WHAT IS EXPECTED:
Locate each line with the string "agent" in the listing below and copy it.

——————————

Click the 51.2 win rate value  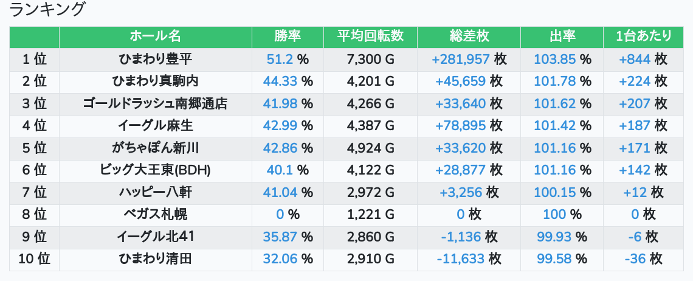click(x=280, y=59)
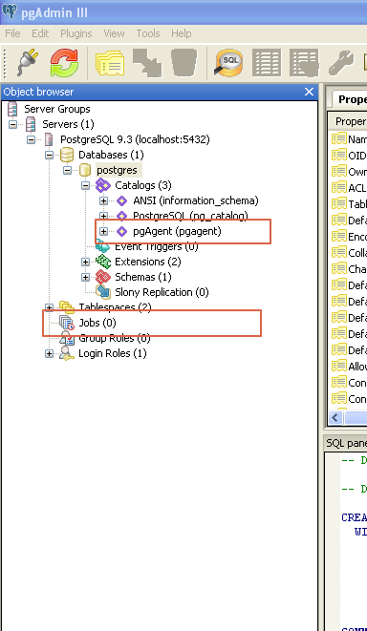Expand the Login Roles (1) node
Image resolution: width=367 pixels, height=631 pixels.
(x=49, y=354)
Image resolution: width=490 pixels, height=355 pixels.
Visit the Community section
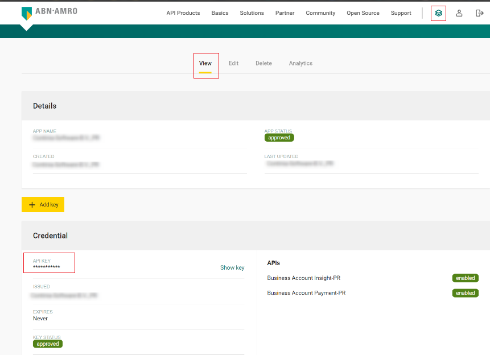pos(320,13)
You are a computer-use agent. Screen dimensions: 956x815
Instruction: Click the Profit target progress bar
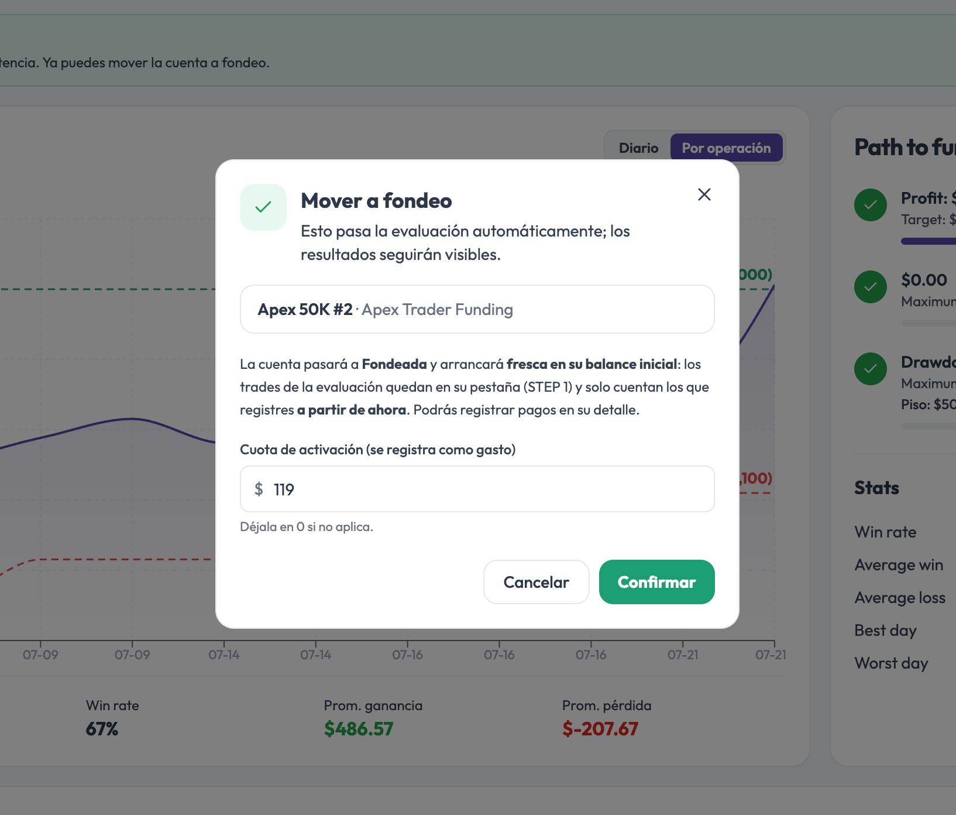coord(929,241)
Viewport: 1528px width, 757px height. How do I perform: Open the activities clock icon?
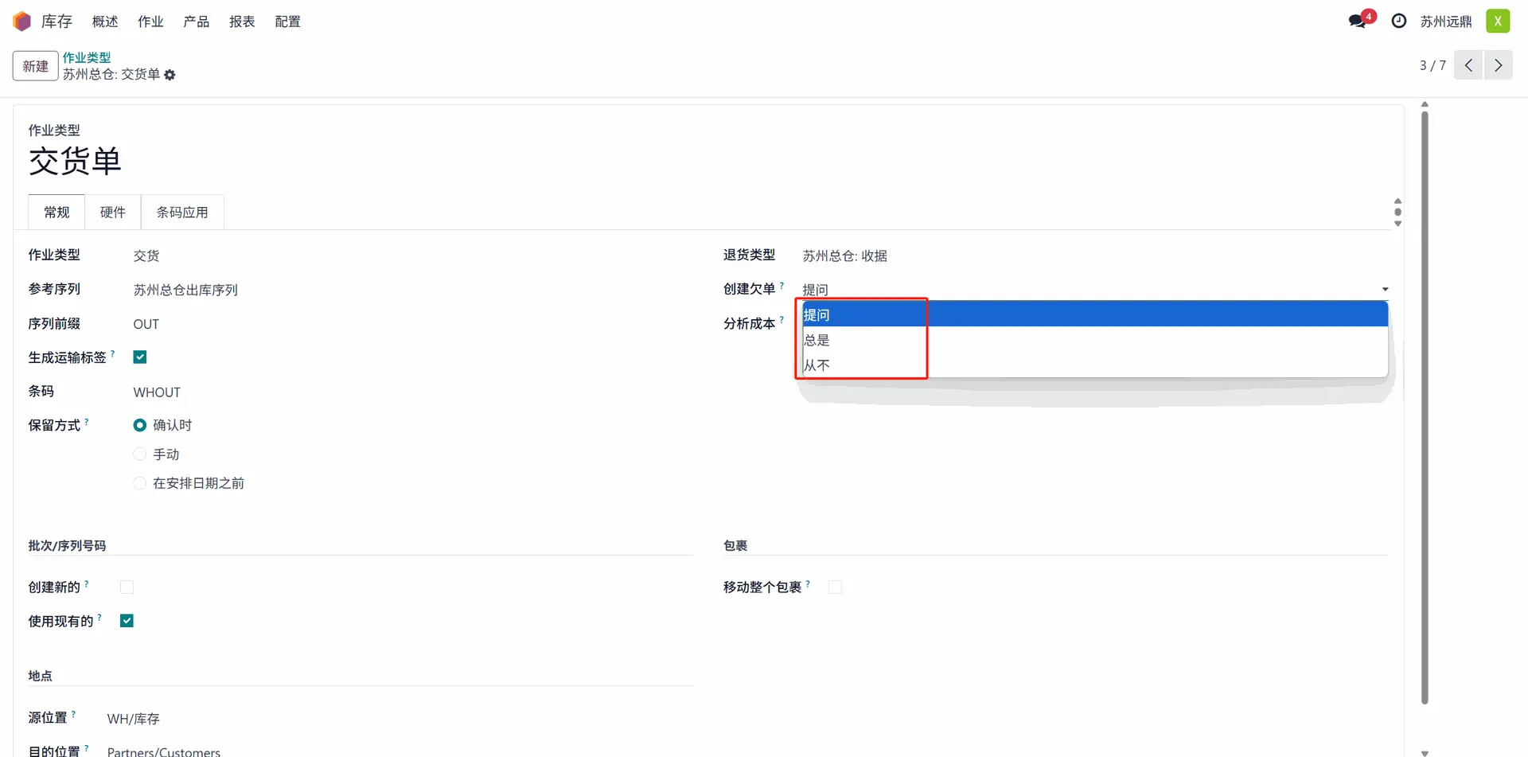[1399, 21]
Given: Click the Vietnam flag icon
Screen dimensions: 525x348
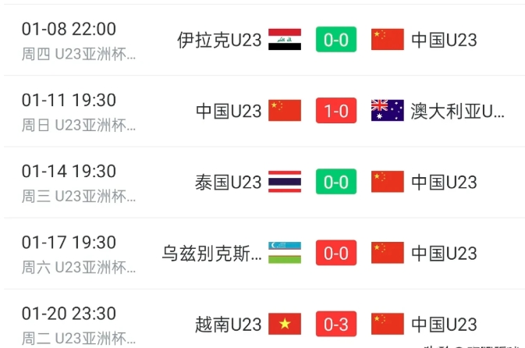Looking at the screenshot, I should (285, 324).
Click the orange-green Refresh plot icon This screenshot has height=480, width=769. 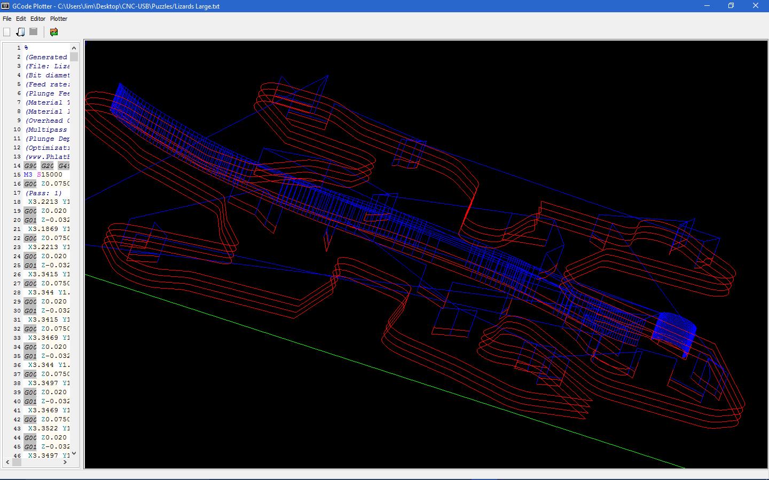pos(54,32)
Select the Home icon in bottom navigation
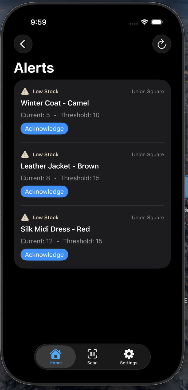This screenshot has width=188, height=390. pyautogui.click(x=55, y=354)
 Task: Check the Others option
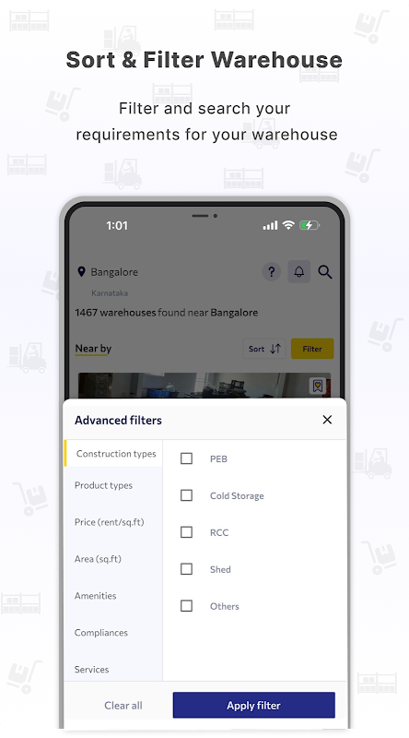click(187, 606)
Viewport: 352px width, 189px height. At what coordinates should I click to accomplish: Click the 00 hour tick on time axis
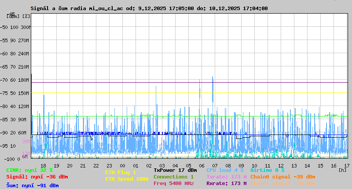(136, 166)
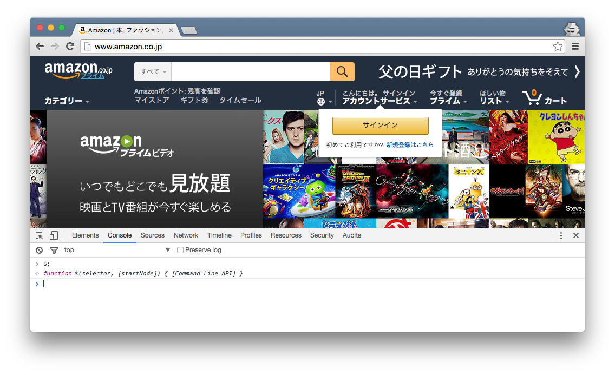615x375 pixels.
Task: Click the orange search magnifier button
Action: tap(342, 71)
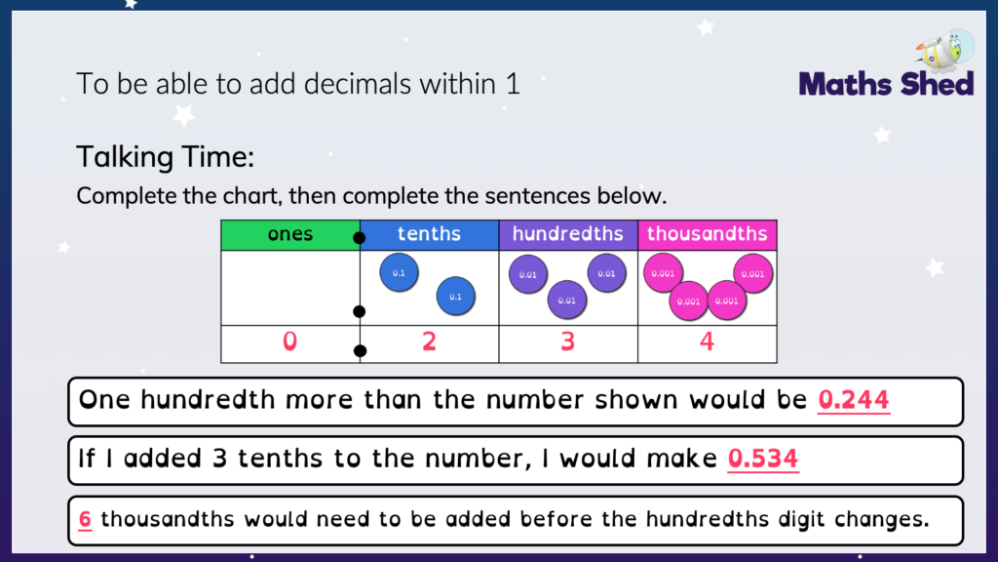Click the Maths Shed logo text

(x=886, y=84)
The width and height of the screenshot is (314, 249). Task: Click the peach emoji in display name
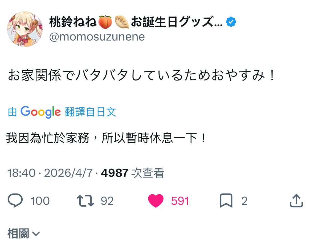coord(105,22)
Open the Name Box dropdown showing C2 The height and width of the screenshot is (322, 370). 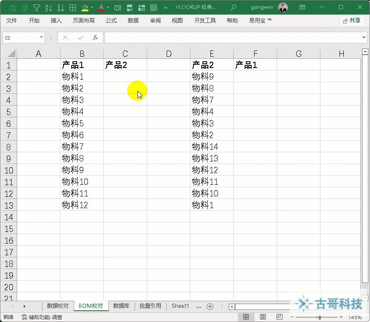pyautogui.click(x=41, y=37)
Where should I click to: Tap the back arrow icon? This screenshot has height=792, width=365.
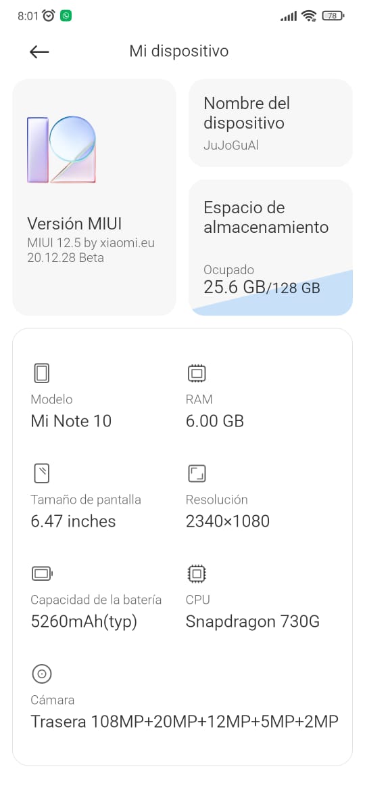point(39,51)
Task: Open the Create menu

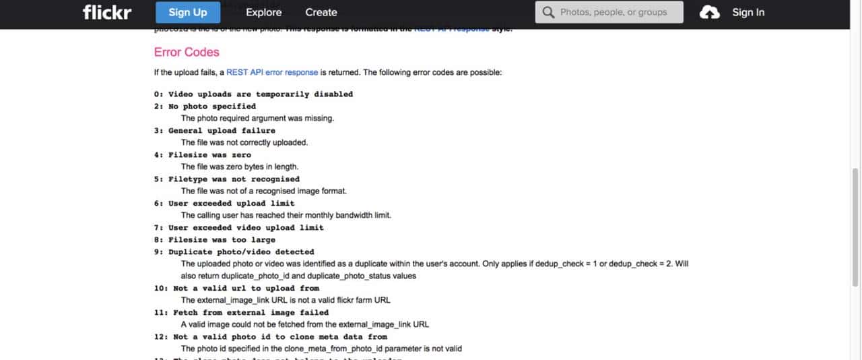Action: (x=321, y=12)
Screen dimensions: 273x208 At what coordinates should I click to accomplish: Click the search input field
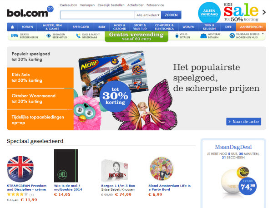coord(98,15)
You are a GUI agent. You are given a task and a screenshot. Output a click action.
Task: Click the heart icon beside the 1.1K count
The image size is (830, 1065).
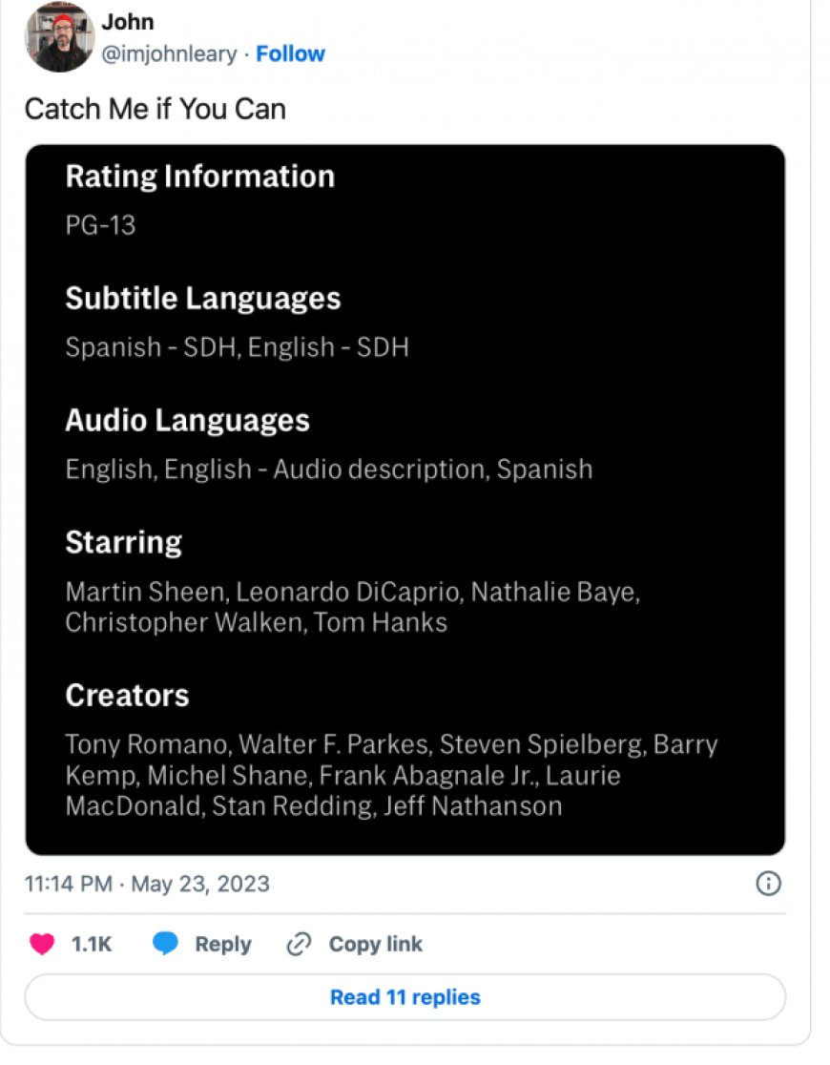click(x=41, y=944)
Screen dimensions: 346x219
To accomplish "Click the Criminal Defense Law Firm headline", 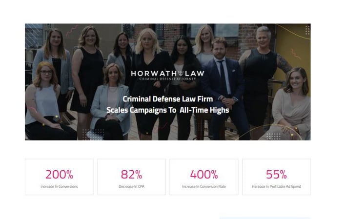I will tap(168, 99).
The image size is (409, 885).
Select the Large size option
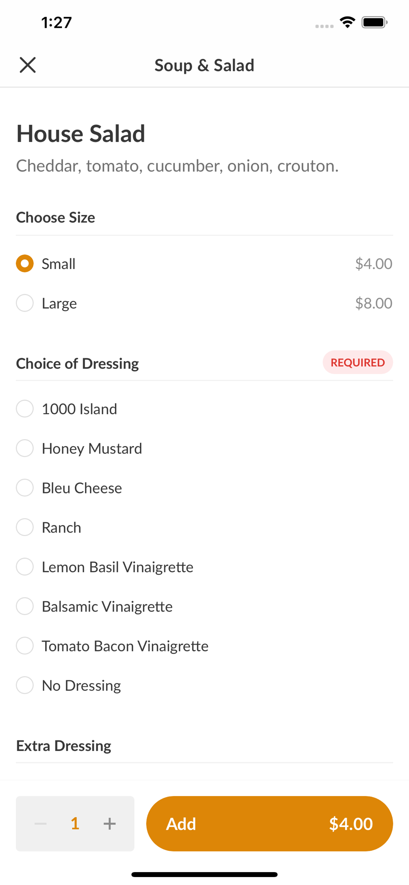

——————————

SOLUTION:
You are a computer-use agent. Screen dimensions: 956x815
You are a GUI agent. You are given a task and a screenshot. Output a click action.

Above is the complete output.